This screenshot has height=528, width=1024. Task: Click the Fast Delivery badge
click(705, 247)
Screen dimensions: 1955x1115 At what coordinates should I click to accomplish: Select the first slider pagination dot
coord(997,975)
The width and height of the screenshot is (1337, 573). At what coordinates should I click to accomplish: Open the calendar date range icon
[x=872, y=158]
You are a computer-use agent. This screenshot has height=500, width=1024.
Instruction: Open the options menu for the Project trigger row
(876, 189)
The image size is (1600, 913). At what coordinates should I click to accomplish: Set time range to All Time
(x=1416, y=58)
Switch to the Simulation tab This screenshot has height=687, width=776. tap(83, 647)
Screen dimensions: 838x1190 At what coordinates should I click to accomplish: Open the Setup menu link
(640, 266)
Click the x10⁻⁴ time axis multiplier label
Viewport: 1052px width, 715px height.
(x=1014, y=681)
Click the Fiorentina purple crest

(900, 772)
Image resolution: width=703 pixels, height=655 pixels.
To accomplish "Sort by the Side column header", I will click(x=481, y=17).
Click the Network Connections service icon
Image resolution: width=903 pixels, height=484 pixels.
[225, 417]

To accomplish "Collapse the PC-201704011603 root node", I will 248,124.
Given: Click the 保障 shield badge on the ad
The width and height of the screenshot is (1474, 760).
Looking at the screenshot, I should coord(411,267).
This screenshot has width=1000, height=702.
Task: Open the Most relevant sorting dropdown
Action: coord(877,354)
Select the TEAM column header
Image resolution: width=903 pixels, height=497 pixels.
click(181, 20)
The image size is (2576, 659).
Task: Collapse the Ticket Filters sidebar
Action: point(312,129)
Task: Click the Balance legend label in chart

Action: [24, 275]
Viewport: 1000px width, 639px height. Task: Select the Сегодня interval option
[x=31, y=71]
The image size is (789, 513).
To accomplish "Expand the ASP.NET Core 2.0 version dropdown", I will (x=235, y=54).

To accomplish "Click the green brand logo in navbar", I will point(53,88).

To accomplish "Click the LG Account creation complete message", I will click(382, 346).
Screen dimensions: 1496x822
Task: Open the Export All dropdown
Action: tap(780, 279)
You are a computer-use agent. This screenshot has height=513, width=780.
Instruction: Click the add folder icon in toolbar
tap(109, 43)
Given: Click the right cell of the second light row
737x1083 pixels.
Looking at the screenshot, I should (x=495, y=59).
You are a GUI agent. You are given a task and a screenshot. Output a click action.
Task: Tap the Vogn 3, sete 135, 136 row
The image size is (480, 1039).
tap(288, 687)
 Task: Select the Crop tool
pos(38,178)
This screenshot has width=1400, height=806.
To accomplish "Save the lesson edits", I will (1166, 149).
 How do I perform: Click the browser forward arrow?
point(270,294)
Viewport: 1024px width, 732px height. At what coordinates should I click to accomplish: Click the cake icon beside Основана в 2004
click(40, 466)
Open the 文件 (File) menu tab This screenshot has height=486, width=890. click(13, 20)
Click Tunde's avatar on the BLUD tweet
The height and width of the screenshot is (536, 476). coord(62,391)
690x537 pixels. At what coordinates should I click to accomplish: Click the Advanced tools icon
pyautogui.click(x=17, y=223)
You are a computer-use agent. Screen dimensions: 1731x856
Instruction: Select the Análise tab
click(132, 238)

Problem requirements – The word "agent" may appear in several lines of the data; count those lines and give only the number.

Answer to the problem – 4